Required work:
Below are the records; copy each line in them that holds the word "will".

[Collection entries]

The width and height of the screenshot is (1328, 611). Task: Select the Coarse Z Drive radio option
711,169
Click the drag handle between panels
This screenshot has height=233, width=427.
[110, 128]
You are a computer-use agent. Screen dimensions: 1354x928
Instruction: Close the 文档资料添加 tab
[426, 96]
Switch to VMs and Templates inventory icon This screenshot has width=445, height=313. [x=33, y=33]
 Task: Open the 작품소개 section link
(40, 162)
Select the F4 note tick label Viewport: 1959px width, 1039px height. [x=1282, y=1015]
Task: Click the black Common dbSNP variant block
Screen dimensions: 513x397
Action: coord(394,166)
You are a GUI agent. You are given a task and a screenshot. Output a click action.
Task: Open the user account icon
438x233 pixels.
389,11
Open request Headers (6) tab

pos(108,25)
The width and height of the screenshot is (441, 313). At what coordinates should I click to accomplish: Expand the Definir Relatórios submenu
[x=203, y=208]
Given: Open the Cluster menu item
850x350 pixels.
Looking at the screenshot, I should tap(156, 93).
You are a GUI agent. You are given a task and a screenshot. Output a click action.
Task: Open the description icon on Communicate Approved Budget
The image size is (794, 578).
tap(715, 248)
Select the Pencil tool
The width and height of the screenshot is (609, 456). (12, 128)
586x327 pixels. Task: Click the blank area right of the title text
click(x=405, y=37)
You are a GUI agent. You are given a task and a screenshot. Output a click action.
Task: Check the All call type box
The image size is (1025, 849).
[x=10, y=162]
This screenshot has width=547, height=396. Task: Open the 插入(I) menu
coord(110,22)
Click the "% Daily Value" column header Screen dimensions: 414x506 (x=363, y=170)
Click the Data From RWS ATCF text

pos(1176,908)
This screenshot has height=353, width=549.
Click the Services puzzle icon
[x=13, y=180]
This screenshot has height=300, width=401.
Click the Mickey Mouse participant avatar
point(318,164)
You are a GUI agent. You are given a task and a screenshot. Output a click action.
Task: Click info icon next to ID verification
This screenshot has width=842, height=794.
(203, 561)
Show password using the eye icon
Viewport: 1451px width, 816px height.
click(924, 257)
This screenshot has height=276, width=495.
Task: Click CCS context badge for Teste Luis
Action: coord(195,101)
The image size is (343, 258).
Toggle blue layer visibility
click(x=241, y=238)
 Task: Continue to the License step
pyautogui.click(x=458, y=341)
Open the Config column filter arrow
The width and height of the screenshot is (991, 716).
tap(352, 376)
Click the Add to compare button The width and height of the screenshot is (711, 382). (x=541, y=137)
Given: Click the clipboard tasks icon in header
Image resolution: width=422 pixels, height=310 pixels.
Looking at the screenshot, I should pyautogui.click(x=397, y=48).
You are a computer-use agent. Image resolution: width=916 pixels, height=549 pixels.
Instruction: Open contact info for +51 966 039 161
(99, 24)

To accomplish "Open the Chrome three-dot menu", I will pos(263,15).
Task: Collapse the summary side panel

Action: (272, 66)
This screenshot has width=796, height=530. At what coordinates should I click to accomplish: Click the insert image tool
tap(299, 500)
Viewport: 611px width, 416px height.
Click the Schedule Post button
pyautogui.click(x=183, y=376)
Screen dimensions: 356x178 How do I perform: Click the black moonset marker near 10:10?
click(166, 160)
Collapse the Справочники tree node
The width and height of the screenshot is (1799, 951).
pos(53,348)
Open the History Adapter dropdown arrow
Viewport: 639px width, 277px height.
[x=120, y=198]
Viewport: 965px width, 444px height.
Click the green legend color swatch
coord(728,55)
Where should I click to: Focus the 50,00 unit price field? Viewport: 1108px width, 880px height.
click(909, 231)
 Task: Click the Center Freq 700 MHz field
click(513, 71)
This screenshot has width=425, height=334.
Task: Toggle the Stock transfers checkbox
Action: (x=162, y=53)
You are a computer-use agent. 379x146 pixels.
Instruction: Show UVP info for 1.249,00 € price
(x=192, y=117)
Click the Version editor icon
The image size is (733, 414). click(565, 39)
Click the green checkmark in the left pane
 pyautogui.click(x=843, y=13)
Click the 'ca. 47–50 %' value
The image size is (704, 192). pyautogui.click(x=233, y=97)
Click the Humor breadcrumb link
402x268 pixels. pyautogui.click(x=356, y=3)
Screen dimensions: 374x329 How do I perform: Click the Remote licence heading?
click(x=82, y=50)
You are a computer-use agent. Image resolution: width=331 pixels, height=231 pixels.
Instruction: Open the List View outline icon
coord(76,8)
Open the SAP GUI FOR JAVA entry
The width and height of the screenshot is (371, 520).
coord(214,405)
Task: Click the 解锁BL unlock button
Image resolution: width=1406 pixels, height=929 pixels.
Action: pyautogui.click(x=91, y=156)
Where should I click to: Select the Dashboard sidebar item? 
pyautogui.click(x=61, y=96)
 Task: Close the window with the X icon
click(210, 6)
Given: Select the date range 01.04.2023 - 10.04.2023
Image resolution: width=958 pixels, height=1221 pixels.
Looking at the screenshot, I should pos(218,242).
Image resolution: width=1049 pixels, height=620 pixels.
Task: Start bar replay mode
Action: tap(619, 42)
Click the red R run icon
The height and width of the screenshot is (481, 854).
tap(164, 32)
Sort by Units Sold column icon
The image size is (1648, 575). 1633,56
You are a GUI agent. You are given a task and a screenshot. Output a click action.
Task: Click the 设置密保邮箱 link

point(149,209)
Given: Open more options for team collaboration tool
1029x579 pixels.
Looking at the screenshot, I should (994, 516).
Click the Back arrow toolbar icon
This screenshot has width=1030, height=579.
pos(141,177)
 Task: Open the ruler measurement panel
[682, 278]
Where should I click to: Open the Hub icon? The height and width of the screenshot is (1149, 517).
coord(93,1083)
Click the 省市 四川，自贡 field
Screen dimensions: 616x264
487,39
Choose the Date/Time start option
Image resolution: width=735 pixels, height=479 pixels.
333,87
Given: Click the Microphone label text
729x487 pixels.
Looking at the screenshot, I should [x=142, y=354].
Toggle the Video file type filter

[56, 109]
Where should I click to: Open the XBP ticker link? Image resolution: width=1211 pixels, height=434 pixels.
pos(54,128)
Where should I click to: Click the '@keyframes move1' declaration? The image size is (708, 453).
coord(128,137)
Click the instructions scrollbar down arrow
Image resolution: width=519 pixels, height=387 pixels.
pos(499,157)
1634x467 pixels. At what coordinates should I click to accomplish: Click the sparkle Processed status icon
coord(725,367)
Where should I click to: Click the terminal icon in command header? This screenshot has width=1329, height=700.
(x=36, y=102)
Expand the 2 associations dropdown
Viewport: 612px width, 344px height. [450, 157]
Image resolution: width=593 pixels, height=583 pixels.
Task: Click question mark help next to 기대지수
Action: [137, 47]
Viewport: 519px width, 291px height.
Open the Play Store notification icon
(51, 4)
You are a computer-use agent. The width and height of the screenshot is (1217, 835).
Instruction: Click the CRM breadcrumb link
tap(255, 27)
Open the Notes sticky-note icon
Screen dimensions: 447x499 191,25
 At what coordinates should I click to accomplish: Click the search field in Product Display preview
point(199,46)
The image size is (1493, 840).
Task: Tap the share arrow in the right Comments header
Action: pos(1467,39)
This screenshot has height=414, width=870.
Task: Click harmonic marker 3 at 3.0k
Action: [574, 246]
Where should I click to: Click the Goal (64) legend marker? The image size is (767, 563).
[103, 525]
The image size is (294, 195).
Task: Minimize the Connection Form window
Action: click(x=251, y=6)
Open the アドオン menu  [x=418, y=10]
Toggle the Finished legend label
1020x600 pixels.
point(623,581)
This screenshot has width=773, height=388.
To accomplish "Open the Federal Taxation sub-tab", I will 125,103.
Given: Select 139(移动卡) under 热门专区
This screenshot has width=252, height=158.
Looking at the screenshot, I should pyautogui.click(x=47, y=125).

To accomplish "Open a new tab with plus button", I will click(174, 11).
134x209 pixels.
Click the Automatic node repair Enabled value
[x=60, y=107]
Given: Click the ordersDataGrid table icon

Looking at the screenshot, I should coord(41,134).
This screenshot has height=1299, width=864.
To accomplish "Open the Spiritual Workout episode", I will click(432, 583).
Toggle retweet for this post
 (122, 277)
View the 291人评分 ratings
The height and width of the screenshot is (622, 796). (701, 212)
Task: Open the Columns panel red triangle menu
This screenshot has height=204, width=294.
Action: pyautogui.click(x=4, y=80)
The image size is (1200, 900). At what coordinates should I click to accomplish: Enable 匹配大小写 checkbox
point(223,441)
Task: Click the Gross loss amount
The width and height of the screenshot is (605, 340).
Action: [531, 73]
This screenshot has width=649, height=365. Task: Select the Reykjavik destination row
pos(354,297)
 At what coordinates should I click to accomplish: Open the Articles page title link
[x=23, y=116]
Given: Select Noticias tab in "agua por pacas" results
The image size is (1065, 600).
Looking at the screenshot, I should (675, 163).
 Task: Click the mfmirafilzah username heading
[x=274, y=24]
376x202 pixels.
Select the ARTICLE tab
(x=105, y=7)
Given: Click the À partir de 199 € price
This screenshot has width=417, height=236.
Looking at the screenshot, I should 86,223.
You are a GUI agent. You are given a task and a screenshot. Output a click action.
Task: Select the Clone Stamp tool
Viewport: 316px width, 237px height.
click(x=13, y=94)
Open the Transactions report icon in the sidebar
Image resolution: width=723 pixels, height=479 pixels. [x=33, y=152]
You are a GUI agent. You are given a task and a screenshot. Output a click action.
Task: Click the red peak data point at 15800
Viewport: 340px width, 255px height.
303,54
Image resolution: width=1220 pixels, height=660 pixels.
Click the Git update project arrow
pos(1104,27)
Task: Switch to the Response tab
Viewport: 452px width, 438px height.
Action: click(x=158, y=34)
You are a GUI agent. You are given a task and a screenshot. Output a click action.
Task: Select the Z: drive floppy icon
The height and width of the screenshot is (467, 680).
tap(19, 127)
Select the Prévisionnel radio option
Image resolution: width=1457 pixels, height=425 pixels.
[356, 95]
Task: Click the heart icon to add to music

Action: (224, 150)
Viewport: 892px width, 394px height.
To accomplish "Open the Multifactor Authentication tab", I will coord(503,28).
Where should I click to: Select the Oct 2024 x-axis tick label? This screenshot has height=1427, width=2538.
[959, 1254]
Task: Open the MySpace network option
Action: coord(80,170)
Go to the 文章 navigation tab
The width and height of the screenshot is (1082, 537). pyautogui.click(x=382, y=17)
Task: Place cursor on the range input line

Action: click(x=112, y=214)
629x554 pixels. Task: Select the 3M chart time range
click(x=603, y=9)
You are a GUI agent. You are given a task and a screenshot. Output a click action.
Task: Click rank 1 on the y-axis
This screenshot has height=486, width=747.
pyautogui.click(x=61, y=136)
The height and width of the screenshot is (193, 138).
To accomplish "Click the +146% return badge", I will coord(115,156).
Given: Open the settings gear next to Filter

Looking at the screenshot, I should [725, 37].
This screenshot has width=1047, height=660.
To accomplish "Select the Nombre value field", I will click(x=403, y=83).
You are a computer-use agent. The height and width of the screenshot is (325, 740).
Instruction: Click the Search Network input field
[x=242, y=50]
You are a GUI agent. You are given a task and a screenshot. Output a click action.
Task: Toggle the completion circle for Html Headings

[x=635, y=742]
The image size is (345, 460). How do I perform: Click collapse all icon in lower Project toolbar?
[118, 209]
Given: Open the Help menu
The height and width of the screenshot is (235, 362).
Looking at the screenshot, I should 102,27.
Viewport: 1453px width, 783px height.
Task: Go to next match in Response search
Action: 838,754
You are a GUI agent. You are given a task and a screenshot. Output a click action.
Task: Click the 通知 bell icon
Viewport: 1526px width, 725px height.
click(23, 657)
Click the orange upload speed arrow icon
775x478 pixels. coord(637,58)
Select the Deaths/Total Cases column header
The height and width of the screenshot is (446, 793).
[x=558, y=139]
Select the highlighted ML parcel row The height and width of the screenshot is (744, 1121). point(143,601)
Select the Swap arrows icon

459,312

Answer area:
To accomplish "Open the Chrome three-dot menu", I will pos(263,15).
To accomplish "Open the Federal Taxation sub-tab", I will 125,103.
To accomplish "Open a new tab with plus button", I will click(174, 11).
To accomplish "Open the Spiritual Workout episode", I will click(432, 583).
To accomplish "Open the Multifactor Authentication tab", I will coord(503,28).
To accomplish "Click the +146% return badge", I will coord(115,156).
To accomplish "Select the Nombre value field", I will click(x=403, y=83).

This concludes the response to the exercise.